This topic describes the disaster recovery of data and services in EMR clusters.

Disaster recovery of data

In HDFS, each file is divided into multiple blocks, each block has three replicas by default, and the replicas are distributed to different racks. You can customize the number of replicas. In most cases, the replication factor of HDFS is 3. One replica is placed on a node of the local rack, another replica is placed on a different node of the same rack, and the last replica is placed on a node of a remote rack.

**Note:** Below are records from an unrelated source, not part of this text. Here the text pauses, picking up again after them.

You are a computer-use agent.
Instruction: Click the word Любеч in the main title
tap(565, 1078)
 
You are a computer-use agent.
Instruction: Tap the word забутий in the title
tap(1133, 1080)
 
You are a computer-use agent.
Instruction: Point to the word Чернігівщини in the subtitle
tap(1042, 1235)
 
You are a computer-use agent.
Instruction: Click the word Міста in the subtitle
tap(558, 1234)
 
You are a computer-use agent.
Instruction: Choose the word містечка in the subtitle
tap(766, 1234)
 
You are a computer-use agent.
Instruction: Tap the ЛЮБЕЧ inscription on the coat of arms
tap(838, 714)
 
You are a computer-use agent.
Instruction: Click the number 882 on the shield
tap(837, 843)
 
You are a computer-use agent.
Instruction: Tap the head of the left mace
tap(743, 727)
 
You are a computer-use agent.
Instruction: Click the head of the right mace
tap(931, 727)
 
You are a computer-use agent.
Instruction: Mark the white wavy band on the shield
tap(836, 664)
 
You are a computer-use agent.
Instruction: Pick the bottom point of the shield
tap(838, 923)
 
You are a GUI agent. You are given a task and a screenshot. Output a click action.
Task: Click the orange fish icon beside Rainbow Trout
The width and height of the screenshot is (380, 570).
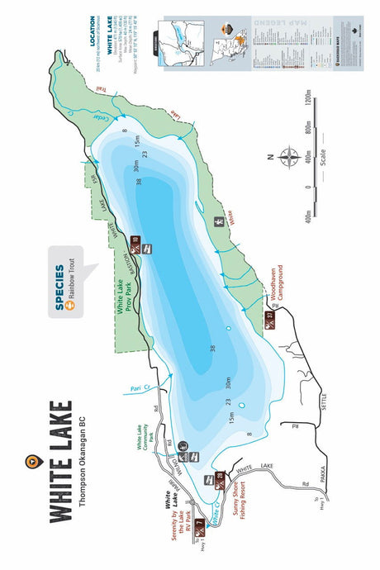[72, 305]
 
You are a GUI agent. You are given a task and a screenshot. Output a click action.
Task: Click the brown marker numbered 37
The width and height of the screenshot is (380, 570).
[270, 320]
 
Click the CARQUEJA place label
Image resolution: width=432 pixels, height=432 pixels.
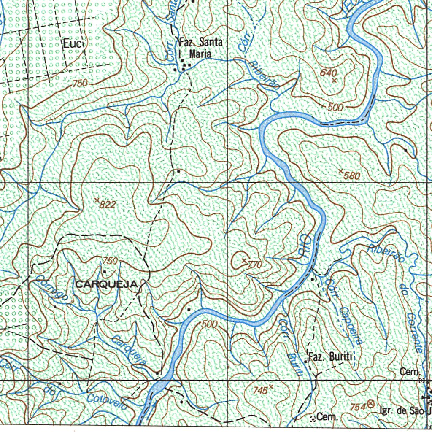tap(106, 285)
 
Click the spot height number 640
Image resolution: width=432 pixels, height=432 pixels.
tap(328, 73)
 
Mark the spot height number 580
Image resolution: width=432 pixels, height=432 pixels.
tap(352, 176)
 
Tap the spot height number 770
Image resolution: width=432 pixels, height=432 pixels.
tap(255, 265)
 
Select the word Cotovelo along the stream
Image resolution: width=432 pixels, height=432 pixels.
tap(107, 401)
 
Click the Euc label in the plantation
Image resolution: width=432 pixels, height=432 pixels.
tap(74, 43)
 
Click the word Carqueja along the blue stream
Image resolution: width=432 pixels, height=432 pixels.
tap(129, 350)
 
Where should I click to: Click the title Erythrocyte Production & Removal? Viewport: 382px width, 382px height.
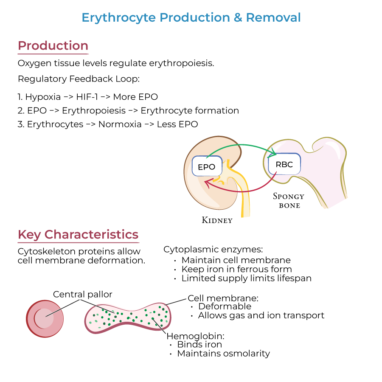tap(191, 18)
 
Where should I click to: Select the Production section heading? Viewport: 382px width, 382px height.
tap(53, 46)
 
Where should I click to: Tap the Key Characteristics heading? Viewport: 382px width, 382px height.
tap(78, 235)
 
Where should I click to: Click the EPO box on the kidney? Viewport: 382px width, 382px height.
tap(207, 167)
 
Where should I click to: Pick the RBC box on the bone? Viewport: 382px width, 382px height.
tap(284, 164)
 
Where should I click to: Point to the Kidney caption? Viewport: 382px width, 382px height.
tap(217, 220)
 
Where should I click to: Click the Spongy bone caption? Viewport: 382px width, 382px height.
tap(289, 201)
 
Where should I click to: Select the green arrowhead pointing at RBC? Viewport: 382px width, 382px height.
tap(273, 153)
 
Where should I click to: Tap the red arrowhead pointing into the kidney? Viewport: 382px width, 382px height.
tap(207, 183)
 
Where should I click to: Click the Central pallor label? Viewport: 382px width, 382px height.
tap(83, 294)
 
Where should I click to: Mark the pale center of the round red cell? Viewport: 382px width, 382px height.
tap(44, 318)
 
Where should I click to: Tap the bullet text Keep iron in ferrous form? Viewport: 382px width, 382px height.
tap(236, 269)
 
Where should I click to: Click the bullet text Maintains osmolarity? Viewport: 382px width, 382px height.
tap(223, 353)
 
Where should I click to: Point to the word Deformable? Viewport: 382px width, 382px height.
tap(225, 306)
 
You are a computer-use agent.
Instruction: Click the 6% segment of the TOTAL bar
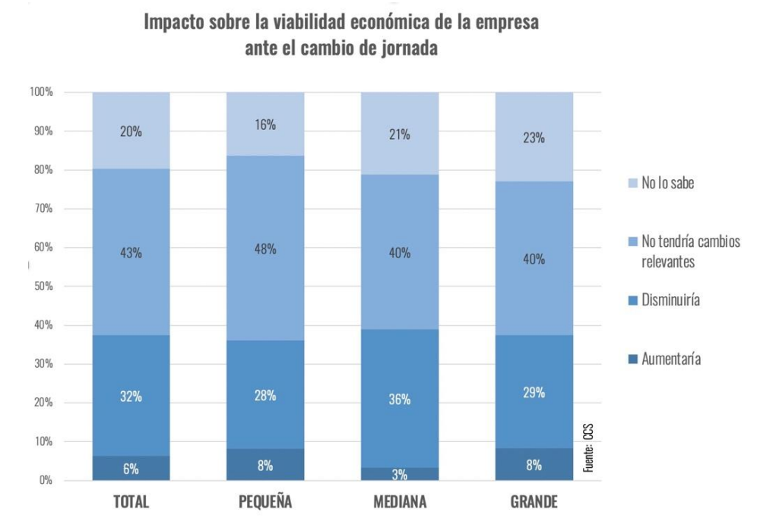[131, 468]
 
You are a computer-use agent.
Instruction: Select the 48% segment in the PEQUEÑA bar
[265, 248]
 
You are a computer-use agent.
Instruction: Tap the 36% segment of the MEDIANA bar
[400, 399]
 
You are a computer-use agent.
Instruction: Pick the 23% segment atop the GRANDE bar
[534, 137]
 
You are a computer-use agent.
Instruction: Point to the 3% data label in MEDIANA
[400, 475]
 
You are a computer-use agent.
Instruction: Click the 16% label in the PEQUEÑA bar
[265, 124]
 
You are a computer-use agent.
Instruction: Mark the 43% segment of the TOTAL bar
[131, 252]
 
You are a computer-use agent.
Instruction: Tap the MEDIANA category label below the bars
[400, 503]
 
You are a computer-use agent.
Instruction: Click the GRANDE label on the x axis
[534, 503]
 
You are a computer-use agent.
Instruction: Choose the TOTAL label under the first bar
[131, 503]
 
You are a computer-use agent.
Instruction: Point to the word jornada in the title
[401, 48]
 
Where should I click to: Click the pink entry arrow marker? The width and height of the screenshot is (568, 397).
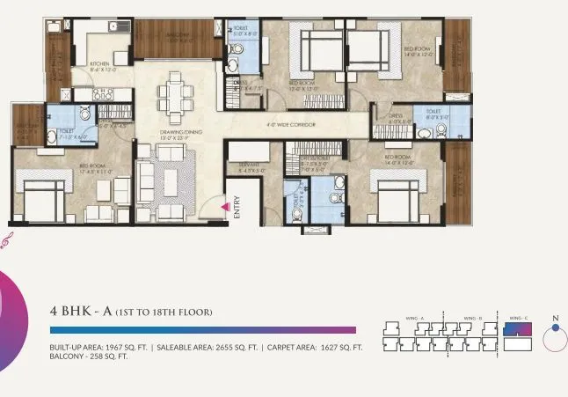(226, 206)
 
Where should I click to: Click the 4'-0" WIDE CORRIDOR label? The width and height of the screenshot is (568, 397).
(291, 125)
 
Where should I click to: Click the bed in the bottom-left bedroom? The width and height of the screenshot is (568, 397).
(41, 200)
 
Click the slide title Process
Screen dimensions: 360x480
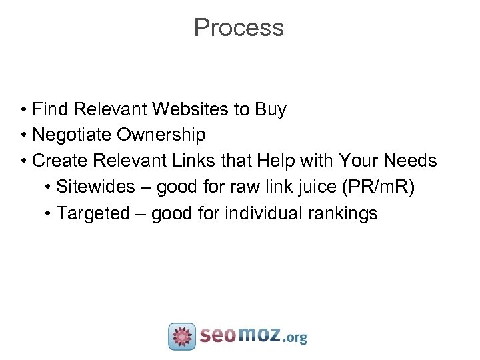click(239, 28)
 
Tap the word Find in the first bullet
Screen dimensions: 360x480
click(51, 109)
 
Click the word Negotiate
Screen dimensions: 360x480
click(72, 135)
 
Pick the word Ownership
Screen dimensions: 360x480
click(161, 135)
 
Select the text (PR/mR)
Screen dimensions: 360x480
click(377, 187)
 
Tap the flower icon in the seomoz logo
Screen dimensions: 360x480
click(182, 336)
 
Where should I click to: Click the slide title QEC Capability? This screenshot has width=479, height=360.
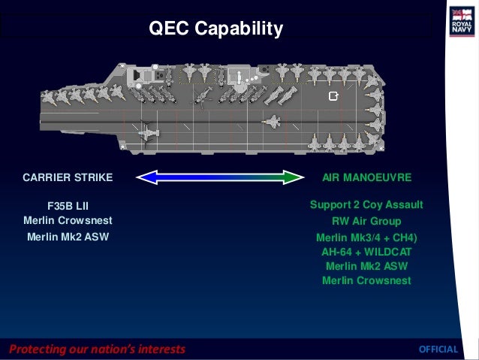(x=215, y=29)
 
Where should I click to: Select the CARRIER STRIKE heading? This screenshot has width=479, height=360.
(x=68, y=178)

HDFS scans the replicas on a regular basis. If a replica is missing, HDFS copies the data and generates a new replica. If a node is missing, HDFS restores all data on the node. If you use disks on Alibaba Cloud, three replicas are created for each disk. If an error occurs on one of the replicas, HDFS copies data from another replica to the failed replica to ensure data reliability.

HDFS is proven to be a reliable data storage system that provides storage for large volumes of data. You can also integrate HDFS with Object Storage Service (OSS) based on cloud features to back up data. This ensures higher data reliability.

Disaster recovery for services

The core components of HDFS, such as YARN, HDFS, Hive Server, and Hive Meta, are deployed in high availability (HA) mode. In HA mode, at least two nodes are deployed for a service to support disaster recovery. When a node is faulty, the service is switched over to another node to ensure that the service is not affected.